Cynthia Lewis Gaines, former George W. Watkins student, one of the first students to integrate New Kent School, under "freedom of choice." This interview was conducted by Brian Daugherity and Jody Allen on November 13, 2001 in Mrs. Gaines' office at William Fox Model Elementary School in Richmond.
Topic: First day at New Kent School
Well, [sigh] the school, the inside of the school is a little bit different now than it was when I actually went there. When I went there, you came in the front door and there was an auditorium and a walkway all the way around that auditorium. It was customary that kids came in the building and stood all around that auditorium until the bell rang. Which meant that my first day there I had to walk through all the kids who were standing there staring at me. So, there was a little name-calling, a little laughing, all those kinds of things going on as we walked through. I felt strange walking in because it was all new, but I wasn't afraid to walk in there.
Question: What other types of experiences did you have at New Kent School that first year?
Well, I remember being in classes and I always tried to sit on the first row or second row, and I would just be in class and I'd go like this [runs her hand through her hair] and the back of my head was just full of spit balls that the kids behind me were blowing in my head. They would chew the paper up real tiny and blow it through the little Bic ink pens, so you wouldn't really feel it, but when you stuck your hand in your head you felt it.
When we first got there, if we came out of the cafeteria line and sat at a table the entire table would get up. So, after about two days of that I said, "you know what? We are going to the cafeteria today and everybody's going to sit at a different table and we are going to clear 11 tables" (there were 11 black high school students that year). They [her friends] were like all right, let's do it. So we go in, each one comes out of line and we sit at a different table. We cleared 11 tables, kids standing all around the walls with their trays in their hands just eating and we're just laughing because after a while we had to make it funny. If we didn't make it funny, we couldn't have made it [pounds hand on table with each word]. So we just found ways to make it funny.

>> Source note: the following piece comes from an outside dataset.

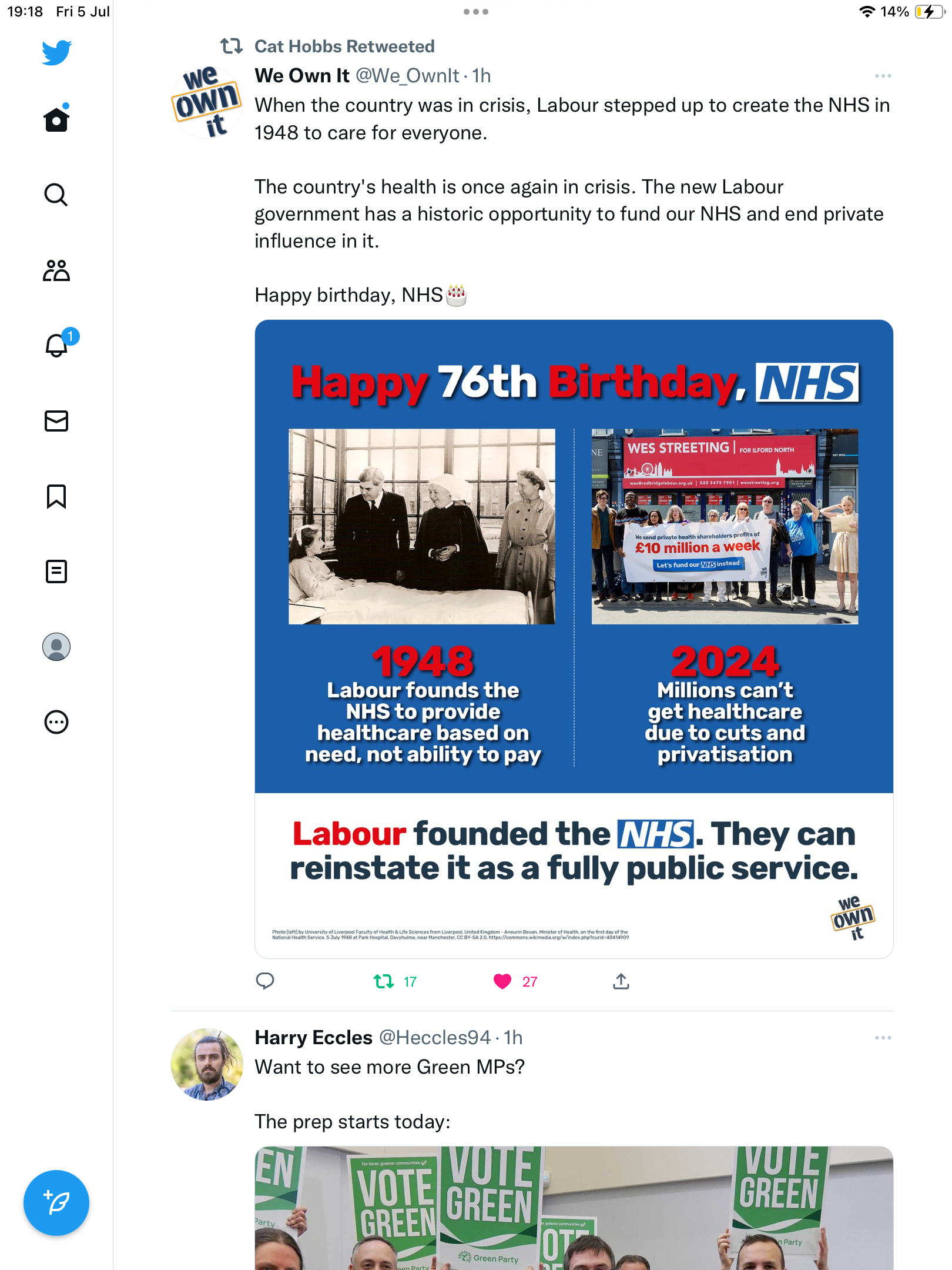Reply to the We Own It tweet
952x1270 pixels.
[265, 981]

At the high school, there was really no attempt by the students or teachers to make us fit in, so we were charged with making ourselves fit in. So I'll give you an example: the first year I was there I tried out for the girls basketball team, and I was the first black girl to ever play basketball for New Kent. But at that time the varsity team, the cheerleaders, and the girls team all rode on the same bus because we didn't have JV (Junior Varsity) girls way back then. But no one would sit by me on the bus the entire basketball season; I don't care if we went to Matthews, Middlesex, Yorktown, for miles no one would sit by me on the bus. And they would sometimes sit three in a seat to keep from sitting by me on the bus, so after a while you just had to make things funny so you wouldn't be hurt. So I would cross my legs, stretch out on the seat put my suitcase up, and prop my feet up and just ride.

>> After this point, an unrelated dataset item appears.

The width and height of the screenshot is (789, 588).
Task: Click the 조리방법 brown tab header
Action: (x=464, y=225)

And there were girls on the team that did not mind passing me the ball because they knew I could play, so I would pass them the ball. If I got out there and it was somebody who had been mean to me, and I mean I was a child, I know that's not right now, but.... [laughter] I wouldn't pass them the ball. I didn't care if we missed the basket or the points, I wouldn't do it.
And I remember my first basketball game. My parents could not attend and they said "but you go ahead. You'll be all right because it's at a school." Actually it was a private school, and it was a Catholic school, so you're going to be all right. I went to that game and I was the only black person in the gym. And I saw the janitor come by and look in there because he, I guess, wondered where I came from. When they did the starting line up, 'cause I was in the starting line up, and back then there were six girls on the team, just like guys had six, and so they did the starting line up, and I was the last person they called. This man who was up there in the stands, he stood up--and you know how it's quiet because you've just done the Star-Spangled Banner and then they introduce the team--so it's kind of quiet and they had clapped and then they called my name. And this parent stood up and said, "Oh my God, five white girls and one African," and the entire gym just broke into laughter and there I was on the floor in the eighth grade.
Question: What were your classes like?
I won't say that the courses were more challenging because we had good teachers at the black school. Their [New Kent School] tests; there were more items. Like the first test I had in eighth grade in my world geography test, or whatever it was, had 150 questions on it, which was something I had not seen. But now, that could have just been the difference between seventh and eighth grade. I don't know what the kids in eighth grade would have had at Watkins (George W. Watkins School).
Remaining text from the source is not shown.